- Task item
Your task is to filter the entries and copy every line containing the string "checkbox".

- Recorded data
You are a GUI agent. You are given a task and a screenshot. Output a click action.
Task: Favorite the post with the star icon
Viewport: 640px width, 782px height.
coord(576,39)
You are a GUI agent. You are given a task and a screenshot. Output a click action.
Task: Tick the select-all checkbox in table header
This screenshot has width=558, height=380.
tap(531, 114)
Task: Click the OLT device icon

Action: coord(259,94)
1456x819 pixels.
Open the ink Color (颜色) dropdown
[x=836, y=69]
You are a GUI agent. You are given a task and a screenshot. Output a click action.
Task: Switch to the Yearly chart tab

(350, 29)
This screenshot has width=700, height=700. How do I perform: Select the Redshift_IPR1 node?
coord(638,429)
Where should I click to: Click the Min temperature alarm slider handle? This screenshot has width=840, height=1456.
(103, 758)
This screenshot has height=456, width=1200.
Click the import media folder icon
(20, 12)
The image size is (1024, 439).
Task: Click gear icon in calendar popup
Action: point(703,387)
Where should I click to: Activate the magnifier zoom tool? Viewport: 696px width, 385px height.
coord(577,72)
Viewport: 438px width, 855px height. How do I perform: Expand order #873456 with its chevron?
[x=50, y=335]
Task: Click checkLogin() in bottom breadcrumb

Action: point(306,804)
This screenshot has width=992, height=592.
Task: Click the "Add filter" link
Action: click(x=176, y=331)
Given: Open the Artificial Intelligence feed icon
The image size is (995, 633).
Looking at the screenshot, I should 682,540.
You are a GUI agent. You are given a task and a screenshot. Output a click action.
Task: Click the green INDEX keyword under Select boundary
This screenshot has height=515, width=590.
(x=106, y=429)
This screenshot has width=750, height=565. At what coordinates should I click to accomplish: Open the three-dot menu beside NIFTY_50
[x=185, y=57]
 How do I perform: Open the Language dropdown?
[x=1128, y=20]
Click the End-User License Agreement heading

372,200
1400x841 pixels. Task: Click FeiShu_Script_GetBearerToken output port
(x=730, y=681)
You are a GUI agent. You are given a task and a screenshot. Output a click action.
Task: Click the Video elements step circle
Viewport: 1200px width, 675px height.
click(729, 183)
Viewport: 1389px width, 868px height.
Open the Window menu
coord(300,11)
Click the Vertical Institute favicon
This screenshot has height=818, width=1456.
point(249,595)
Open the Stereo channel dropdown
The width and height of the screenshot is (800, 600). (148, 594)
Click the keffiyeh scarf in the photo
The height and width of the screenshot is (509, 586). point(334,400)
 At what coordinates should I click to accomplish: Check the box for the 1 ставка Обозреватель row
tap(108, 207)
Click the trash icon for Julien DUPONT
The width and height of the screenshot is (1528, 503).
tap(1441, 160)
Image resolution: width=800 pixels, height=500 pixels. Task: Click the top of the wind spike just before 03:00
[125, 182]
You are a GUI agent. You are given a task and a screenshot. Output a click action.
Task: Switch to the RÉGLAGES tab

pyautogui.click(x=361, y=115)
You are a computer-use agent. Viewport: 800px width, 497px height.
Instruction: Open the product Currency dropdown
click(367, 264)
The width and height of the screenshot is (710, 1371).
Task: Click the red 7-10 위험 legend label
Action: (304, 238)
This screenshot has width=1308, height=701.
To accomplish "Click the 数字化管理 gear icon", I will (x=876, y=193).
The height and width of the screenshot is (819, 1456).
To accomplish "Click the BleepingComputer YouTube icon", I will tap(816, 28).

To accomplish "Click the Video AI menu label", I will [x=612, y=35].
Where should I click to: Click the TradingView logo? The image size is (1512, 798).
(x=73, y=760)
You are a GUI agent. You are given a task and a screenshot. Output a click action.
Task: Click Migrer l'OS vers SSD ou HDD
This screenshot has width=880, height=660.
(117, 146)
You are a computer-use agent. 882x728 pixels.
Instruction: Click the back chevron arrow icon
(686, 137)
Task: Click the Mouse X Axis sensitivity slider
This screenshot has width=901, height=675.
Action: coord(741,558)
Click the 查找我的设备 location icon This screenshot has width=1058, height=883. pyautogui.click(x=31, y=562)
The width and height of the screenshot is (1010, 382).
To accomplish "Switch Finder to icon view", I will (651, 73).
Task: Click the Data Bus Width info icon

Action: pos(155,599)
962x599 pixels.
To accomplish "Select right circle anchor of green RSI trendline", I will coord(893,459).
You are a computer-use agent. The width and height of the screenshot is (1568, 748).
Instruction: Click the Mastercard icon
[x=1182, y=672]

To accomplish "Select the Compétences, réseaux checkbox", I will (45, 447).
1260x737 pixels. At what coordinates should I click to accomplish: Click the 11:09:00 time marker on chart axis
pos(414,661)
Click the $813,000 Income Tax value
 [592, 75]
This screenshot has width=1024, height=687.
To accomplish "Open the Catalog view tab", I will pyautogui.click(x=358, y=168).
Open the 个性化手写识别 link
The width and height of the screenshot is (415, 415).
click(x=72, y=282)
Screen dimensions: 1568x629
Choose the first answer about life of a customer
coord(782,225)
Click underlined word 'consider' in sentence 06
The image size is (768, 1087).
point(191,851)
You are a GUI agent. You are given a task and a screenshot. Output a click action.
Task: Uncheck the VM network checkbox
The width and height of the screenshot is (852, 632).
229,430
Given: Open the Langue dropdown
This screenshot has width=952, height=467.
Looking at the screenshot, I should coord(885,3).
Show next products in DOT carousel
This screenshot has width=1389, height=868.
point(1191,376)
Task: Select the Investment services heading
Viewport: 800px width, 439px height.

- Finished exercise
Task: Tick the select-all checkbox in table header
To accomplish "Select the Compétences, réseaux checkbox", I will (45, 447).
Task: Uncheck the VM network checkbox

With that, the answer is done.